Segment Start: Raw data

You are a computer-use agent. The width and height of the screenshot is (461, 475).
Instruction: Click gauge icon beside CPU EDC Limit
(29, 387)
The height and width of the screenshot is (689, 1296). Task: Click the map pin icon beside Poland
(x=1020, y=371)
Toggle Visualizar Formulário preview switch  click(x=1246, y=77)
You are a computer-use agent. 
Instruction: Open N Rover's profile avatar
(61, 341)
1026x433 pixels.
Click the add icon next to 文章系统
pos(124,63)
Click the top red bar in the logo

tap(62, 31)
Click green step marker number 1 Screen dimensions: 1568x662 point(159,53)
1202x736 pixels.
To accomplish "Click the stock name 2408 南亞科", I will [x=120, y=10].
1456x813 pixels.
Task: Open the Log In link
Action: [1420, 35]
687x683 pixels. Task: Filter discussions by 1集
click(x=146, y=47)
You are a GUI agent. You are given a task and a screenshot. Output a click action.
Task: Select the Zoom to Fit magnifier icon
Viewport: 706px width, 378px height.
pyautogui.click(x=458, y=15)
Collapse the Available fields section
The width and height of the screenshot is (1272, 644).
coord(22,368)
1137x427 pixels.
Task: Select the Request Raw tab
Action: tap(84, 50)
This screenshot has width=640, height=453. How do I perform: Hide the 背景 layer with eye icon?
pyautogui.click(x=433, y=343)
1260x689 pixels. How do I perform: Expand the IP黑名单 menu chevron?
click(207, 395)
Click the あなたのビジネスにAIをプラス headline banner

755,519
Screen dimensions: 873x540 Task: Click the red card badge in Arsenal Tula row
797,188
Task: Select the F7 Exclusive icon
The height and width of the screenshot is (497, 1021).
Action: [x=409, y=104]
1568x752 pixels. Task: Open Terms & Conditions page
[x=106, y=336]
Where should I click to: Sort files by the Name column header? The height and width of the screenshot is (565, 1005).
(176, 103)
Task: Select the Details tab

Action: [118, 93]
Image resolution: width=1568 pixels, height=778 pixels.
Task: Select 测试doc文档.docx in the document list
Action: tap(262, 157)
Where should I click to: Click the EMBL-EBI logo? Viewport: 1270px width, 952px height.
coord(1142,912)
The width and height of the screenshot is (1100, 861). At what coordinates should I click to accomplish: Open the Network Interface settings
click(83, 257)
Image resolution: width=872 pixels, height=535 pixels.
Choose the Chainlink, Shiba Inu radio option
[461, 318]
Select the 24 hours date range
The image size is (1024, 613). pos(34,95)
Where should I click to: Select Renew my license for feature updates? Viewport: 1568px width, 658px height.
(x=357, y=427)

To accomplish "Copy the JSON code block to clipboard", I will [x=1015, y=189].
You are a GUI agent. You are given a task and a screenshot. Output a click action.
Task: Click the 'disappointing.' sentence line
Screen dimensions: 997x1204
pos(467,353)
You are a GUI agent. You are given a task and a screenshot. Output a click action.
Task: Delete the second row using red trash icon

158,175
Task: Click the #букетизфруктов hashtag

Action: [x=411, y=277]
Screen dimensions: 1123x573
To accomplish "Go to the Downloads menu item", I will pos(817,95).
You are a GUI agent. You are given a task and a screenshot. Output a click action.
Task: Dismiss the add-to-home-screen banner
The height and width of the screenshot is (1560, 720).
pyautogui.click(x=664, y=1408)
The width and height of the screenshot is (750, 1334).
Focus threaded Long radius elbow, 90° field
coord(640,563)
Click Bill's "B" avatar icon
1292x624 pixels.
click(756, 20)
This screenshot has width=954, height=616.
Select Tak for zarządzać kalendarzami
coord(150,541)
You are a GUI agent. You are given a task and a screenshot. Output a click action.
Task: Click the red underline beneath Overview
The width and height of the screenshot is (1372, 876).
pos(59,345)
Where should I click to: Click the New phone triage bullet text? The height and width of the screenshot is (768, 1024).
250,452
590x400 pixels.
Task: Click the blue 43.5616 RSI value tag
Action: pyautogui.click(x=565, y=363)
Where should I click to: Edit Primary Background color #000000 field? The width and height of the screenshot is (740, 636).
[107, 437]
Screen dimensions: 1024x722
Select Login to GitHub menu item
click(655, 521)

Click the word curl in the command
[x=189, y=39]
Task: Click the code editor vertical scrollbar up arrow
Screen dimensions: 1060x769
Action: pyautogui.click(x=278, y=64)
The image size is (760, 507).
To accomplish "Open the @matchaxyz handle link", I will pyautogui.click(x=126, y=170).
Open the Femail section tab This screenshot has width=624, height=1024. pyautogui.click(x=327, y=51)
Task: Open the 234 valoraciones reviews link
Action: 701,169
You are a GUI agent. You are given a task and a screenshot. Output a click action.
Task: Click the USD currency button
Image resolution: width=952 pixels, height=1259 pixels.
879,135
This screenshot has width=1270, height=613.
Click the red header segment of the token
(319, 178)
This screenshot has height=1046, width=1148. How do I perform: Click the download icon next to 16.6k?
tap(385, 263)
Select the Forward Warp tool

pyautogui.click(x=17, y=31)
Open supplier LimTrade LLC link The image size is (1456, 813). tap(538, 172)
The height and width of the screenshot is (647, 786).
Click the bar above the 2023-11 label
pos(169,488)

Segment End: Raw data

Exercise goal:
Filter the lines above, keeping each one that contains the string "computer".

Response to this task:
You are a computer-use agent. The width and height of the screenshot is (461, 475).
You are a computer-use agent. 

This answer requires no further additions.